___ Selected extract ___
Repmgrd Start and Enable

Enable repmgrd autorestart with this command:

shell
sudo systemctl edit repmgr-14

Then, add:

[Service]
Restart=always

[Unit]
StartLimitIntervalSec=0

save and exit editor

Save and exit editor

Enable and start repmgrd for automatic db switchover.

shell
sudo systemctl start repmgr-14
sudo systemctl enable repmgr-14

Replication Check

To verify replication is working correctly use the following command:

shell
su - postgres
/usr/pgsql-14/bin/repmgr node check

Example of a good output:

[root@em2 ~]# su - postgres
Last login: Tue Jan 16 09:26:17 CET 2024 on pts/0
[postgres@em2 ~]$
[postgres@em2 ~]$ /usr/pgsql-14/bin/repmgr node check
Node "em2":
	Server role: OK (node is standby)
	Replication lag: OK (0 seconds)
	WAL archiving: OK (0 pending archive ready files)
	Upstream connection: OK (node "em2" (ID: 2) is attached to expected upstream node "em1" (ID: 1))
	Downstream servers: OK (this node has no downstream nodes)
	Replication slots: OK (node has no physical replication slots)
	Missing physical replication slots: OK (node has no missing physical replication slots)
	Configured data directory: OK (configured "data_directory" is "/var/lib/pgsql/14/data")

Configure sre.cfg

Before proceeding with the setup of other nodes, it's necessary to configure the accounting collector_id in the sre config file (/opt/sre/etc/sre.cfg).

Make sure you have this line in the standby EM:

[accounting]
collector_id=2

LDAP Integration (Optional)

If you need to login to SRE with ldap credentials you need to add the authentication section in sre.cfg file, copying the same configuration done for the primary EM.

Call Processor Nodes Configuration

Postgres Configuration

Cloning the Database

Check that the PostgreSQL cluster is not running:

shell
sudo systemctl stop postgresql-14

Ensure that postgres data directory is empty:

shell
  sudo rm -rf /var/lib/pgsql/14/data/*

Edit the configuration file repmgr.conf in /etc/repmgr/14/ and set the parameters:

shell
sudo vi /etc/repmgr/14/repmgr.conf
  • node = <ID that should be unique in the SRE environment>
  • node_name=<name that should be unique in the SRE environment>
  • conninfo='host=<IP address of the server, this IP address should be accessible to all other nodes> dbname=repmgr user=repmgr'
  • data_directory='/var/lib/pgsql/14/data/'
  • location='dc1'
  • priority=0

INFO

If SRE is hosted only on one data center, you can put the same location as the one used for Element Managers.

Connect as user postgres and clone the PostgreSQL data directory files from the master EM, using the command repmgr with the parameter -h set to the IP address of the Primary Element Manager PostgreSQL instance.
___ Material supplied ___
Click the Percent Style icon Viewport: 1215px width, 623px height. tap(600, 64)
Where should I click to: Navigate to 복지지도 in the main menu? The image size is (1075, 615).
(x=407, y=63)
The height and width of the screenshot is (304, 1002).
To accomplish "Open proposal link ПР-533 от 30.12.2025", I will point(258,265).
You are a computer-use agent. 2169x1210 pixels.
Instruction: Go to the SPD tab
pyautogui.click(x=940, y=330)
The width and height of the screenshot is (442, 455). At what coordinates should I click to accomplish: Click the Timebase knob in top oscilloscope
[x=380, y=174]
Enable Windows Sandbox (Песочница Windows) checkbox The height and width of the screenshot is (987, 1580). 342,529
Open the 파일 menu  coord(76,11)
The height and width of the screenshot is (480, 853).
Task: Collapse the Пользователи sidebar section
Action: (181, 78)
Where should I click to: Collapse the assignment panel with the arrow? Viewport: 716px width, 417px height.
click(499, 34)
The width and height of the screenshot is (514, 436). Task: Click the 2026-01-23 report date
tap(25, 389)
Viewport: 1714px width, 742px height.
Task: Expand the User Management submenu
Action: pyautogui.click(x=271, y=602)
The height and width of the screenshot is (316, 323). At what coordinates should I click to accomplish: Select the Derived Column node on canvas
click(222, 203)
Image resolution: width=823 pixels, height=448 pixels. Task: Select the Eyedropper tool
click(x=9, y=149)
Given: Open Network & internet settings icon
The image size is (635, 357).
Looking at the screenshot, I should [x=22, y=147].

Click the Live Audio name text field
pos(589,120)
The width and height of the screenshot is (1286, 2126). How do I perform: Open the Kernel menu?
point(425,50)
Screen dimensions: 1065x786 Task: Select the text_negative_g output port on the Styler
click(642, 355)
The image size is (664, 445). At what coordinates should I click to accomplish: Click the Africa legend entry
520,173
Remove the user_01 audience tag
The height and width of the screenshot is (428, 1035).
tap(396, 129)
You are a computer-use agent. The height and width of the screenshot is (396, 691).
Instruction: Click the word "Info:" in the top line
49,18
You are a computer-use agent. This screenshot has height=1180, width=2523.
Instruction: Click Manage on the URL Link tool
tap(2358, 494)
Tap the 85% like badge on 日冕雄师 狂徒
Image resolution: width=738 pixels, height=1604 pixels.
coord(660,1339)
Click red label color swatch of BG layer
___
Tasks
1. List every parameter that the repmgr setup guide says to set in repmgr.conf.
2. Echo the entries from their first line through the line containing "I will point(258,265).", both included.
The repmgr setup guide and the entries come from unrelated sources.

Results of the tasks
1. node, node_name, conninfo, data_directory, location, priority

2.
Click the Percent Style icon Viewport: 1215px width, 623px height. tap(600, 64)
Where should I click to: Navigate to 복지지도 in the main menu? The image size is (1075, 615).
(x=407, y=63)
The height and width of the screenshot is (304, 1002).
To accomplish "Open proposal link ПР-533 от 30.12.2025", I will point(258,265).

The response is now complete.